Fernanda Kostchak: O que posso dizer é que não existe amanhã musical sem que entendamos a função social e econômica do que fazemos, a cultura arrecada até 4% do PIB, existe uma idéia toda equivocada de artistas não trabalham ou não precisam receber para trabalhar ou até que não precisam trabalhar. Estamos numa confusão profunda entre artista x celebridade x influencer, entender nossa classe artística como trabalhadores da cultura é urgente e não acredito em nenhum olhar sobre a arte que não considere a questão sóciopolítica não só por conta do momento de obscuridade que estamos vivendo, mas também independente dele. A arte liberta o pensamento, convida à reflexão através de mecanismos desconhecidos, não podemos mais aceitar ataques à arte e à educação.
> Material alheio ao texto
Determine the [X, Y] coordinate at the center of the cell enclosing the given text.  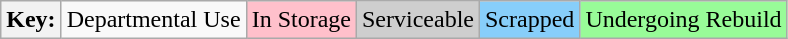
Undergoing Rebuild [684, 20]
Key: [31, 20]
Serviceable [418, 20]
Scrapped [529, 20]
In Storage [301, 20]
Departmental Use [154, 20]
Extract the [X, Y] coordinate from the center of the cell holding the provided text.  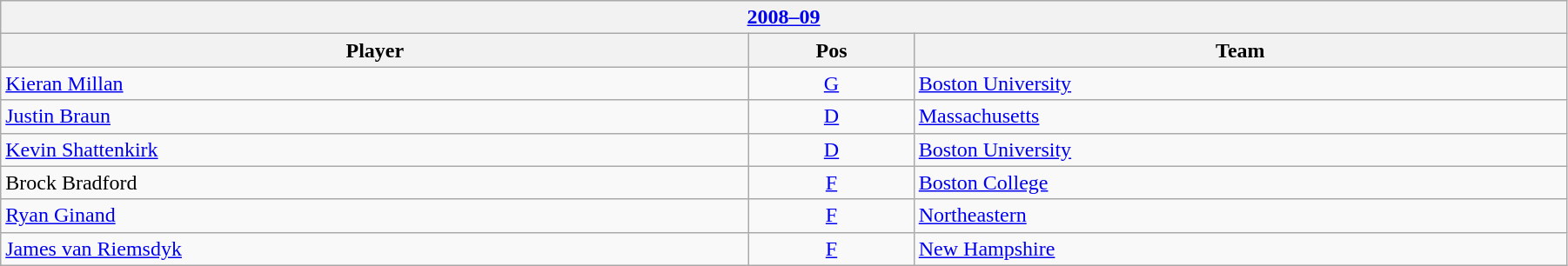
Boston College [1240, 183]
Massachusetts [1240, 117]
James van Riemsdyk [375, 249]
Player [375, 50]
Ryan Ginand [375, 216]
Brock Bradford [375, 183]
Kevin Shattenkirk [375, 150]
Pos [832, 50]
New Hampshire [1240, 249]
Justin Braun [375, 117]
2008–09 [784, 17]
Team [1240, 50]
Kieran Millan [375, 84]
G [832, 84]
Northeastern [1240, 216]
Search for the cell housing the specified text and yield its (x, y) center coordinate. 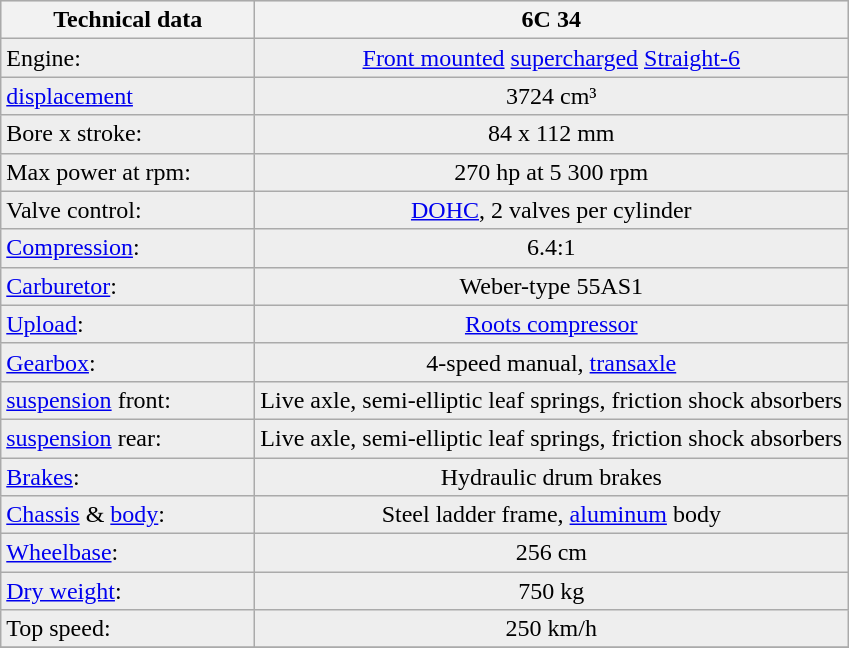
270 hp at 5 300 rpm (552, 172)
Max power at rpm: (128, 172)
84 x 112 mm (552, 134)
Valve control: (128, 210)
Top speed: (128, 629)
Hydraulic drum brakes (552, 477)
Compression: (128, 248)
Steel ladder frame, aluminum body (552, 515)
Technical data (128, 20)
Carburetor: (128, 286)
3724 cm³ (552, 96)
Front mounted supercharged Straight-6 (552, 58)
Upload: (128, 324)
750 kg (552, 591)
250 km/h (552, 629)
DOHC, 2 valves per cylinder (552, 210)
Wheelbase: (128, 553)
Dry weight: (128, 591)
Chassis & body: (128, 515)
Bore x stroke: (128, 134)
Engine: (128, 58)
suspension rear: (128, 438)
6C 34 (552, 20)
Weber-type 55AS1 (552, 286)
Brakes: (128, 477)
4-speed manual, transaxle (552, 362)
Roots compressor (552, 324)
256 cm (552, 553)
suspension front: (128, 400)
displacement (128, 96)
6.4:1 (552, 248)
Gearbox: (128, 362)
Provide the [x, y] coordinate of the cell's center where the given text is located.  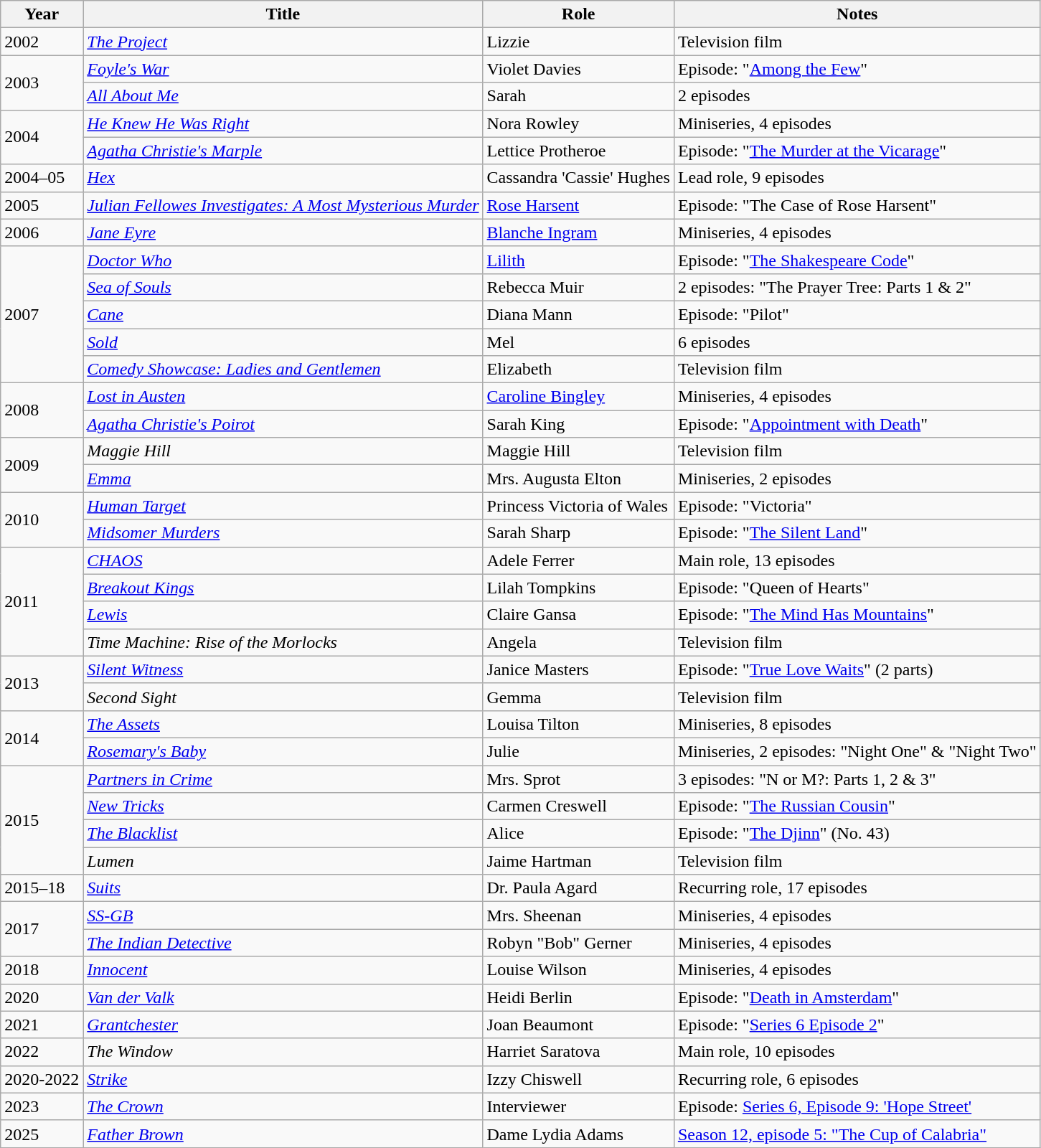
Diana Mann [578, 314]
Second Sight [283, 697]
New Tricks [283, 806]
2002 [42, 42]
2005 [42, 205]
Midsomer Murders [283, 533]
Cassandra 'Cassie' Hughes [578, 178]
2011 [42, 601]
Title [283, 14]
Mrs. Augusta Elton [578, 479]
Sarah Sharp [578, 533]
Lilah Tompkins [578, 588]
The Assets [283, 724]
2 episodes [857, 96]
Agatha Christie's Poirot [283, 424]
Julian Fellowes Investigates: A Most Mysterious Murder [283, 205]
Time Machine: Rise of the Morlocks [283, 642]
CHAOS [283, 560]
Adele Ferrer [578, 560]
Carmen Creswell [578, 806]
SS-GB [283, 915]
Episode: "Queen of Hearts" [857, 588]
Rebecca Muir [578, 287]
Human Target [283, 506]
Lizzie [578, 42]
Innocent [283, 970]
Cane [283, 314]
2020 [42, 997]
Lost in Austen [283, 397]
Episode: "Among the Few" [857, 69]
2006 [42, 232]
Jane Eyre [283, 232]
Episode: Series 6, Episode 9: 'Hope Street' [857, 1106]
Main role, 10 episodes [857, 1052]
Year [42, 14]
2017 [42, 929]
Mrs. Sprot [578, 778]
3 episodes: "N or M?: Parts 1, 2 & 3" [857, 778]
The Window [283, 1052]
Emma [283, 479]
Notes [857, 14]
Lumen [283, 861]
Episode: "The Silent Land" [857, 533]
Episode: "True Love Waits" (2 parts) [857, 669]
Claire Gansa [578, 615]
Louise Wilson [578, 970]
Episode: "The Djinn" (No. 43) [857, 834]
2020-2022 [42, 1079]
Joan Beaumont [578, 1024]
Episode: "The Murder at the Vicarage" [857, 151]
Recurring role, 17 episodes [857, 888]
2015 [42, 819]
Agatha Christie's Marple [283, 151]
Gemma [578, 697]
Episode: "Appointment with Death" [857, 424]
Episode: "The Mind Has Mountains" [857, 615]
Episode: "Pilot" [857, 314]
The Indian Detective [283, 943]
Rose Harsent [578, 205]
The Project [283, 42]
Angela [578, 642]
Episode: "Series 6 Episode 2" [857, 1024]
Episode: "Death in Amsterdam" [857, 997]
2004 [42, 137]
Janice Masters [578, 669]
Jaime Hartman [578, 861]
2007 [42, 314]
Lilith [578, 260]
Comedy Showcase: Ladies and Gentlemen [283, 369]
Harriet Saratova [578, 1052]
Doctor Who [283, 260]
Hex [283, 178]
Izzy Chiswell [578, 1079]
2010 [42, 519]
Miniseries, 2 episodes [857, 479]
Lead role, 9 episodes [857, 178]
Princess Victoria of Wales [578, 506]
2003 [42, 83]
Silent Witness [283, 669]
Strike [283, 1079]
2014 [42, 738]
Interviewer [578, 1106]
Episode: "The Case of Rose Harsent" [857, 205]
Miniseries, 2 episodes: "Night One" & "Night Two" [857, 751]
Foyle's War [283, 69]
Julie [578, 751]
Mrs. Sheenan [578, 915]
2 episodes: "The Prayer Tree: Parts 1 & 2" [857, 287]
2023 [42, 1106]
2015–18 [42, 888]
Partners in Crime [283, 778]
2013 [42, 683]
Miniseries, 8 episodes [857, 724]
Father Brown [283, 1134]
Recurring role, 6 episodes [857, 1079]
Episode: "Victoria" [857, 506]
Breakout Kings [283, 588]
Mel [578, 342]
Main role, 13 episodes [857, 560]
The Crown [283, 1106]
Alice [578, 834]
2009 [42, 465]
2025 [42, 1134]
Elizabeth [578, 369]
Heidi Berlin [578, 997]
Lettice Protheroe [578, 151]
All About Me [283, 96]
Lewis [283, 615]
Dame Lydia Adams [578, 1134]
Sold [283, 342]
Van der Valk [283, 997]
Violet Davies [578, 69]
Season 12, episode 5: "The Cup of Calabria" [857, 1134]
Sea of Souls [283, 287]
The Blacklist [283, 834]
Rosemary's Baby [283, 751]
2021 [42, 1024]
Episode: "The Shakespeare Code" [857, 260]
Caroline Bingley [578, 397]
Grantchester [283, 1024]
Suits [283, 888]
Louisa Tilton [578, 724]
Nora Rowley [578, 123]
2004–05 [42, 178]
2022 [42, 1052]
Blanche Ingram [578, 232]
Dr. Paula Agard [578, 888]
2018 [42, 970]
Role [578, 14]
Sarah [578, 96]
6 episodes [857, 342]
Sarah King [578, 424]
He Knew He Was Right [283, 123]
Episode: "The Russian Cousin" [857, 806]
Robyn "Bob" Gerner [578, 943]
2008 [42, 410]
Não existe bem-estar sem autonomia e para construí-la, precisamos de uma sociedade sensível e não repetidora de padrões aleatórios, o indivíduo pode gostar do que for, do erudito ao popular ao bizarro, mas que em suas escolhas haja um caminho tanto para se ir e vir sendo-se livre quanto para se ter a tranqüilidade de que sim, o que se gosta é aquilo mesmo.
Sobre Fernanda Kostchak:
Violinista formada na Universidade de São Paulo, Fernanda é performer, solista e educadora musical com formação clássica erudita e também popular tendo incluído ritmos como folk, rock, jazz, latino, celta, irishfiddle e música eletrônica em sua jornada musical. É educadora musical há mais de 20 anos, atuou em diferentes orquestras e atualmente integra a banda Vanguart.
A artista se apresentou em importantes palcos e salas de concerto e integrou orquestras paulistas sob a regência de maestros como Eleazar de Carvalho, Lorin Maazel, Aylton Escobar e Jamil Maluf.
No Vanguart, venceu o do Prêmio MTV Awards 2012 de melhor banda, o selo Eldorado de qualidade dado pela Rádio “Eldorado FM” e melhor álbum pela Folha. Na Europa, se apresenta regularmente no Festival Interceltique de Lorient na França além de ter disputado em 2013, o troféu LoïcRaison, ficando seu grupo entre os 10 finalistas.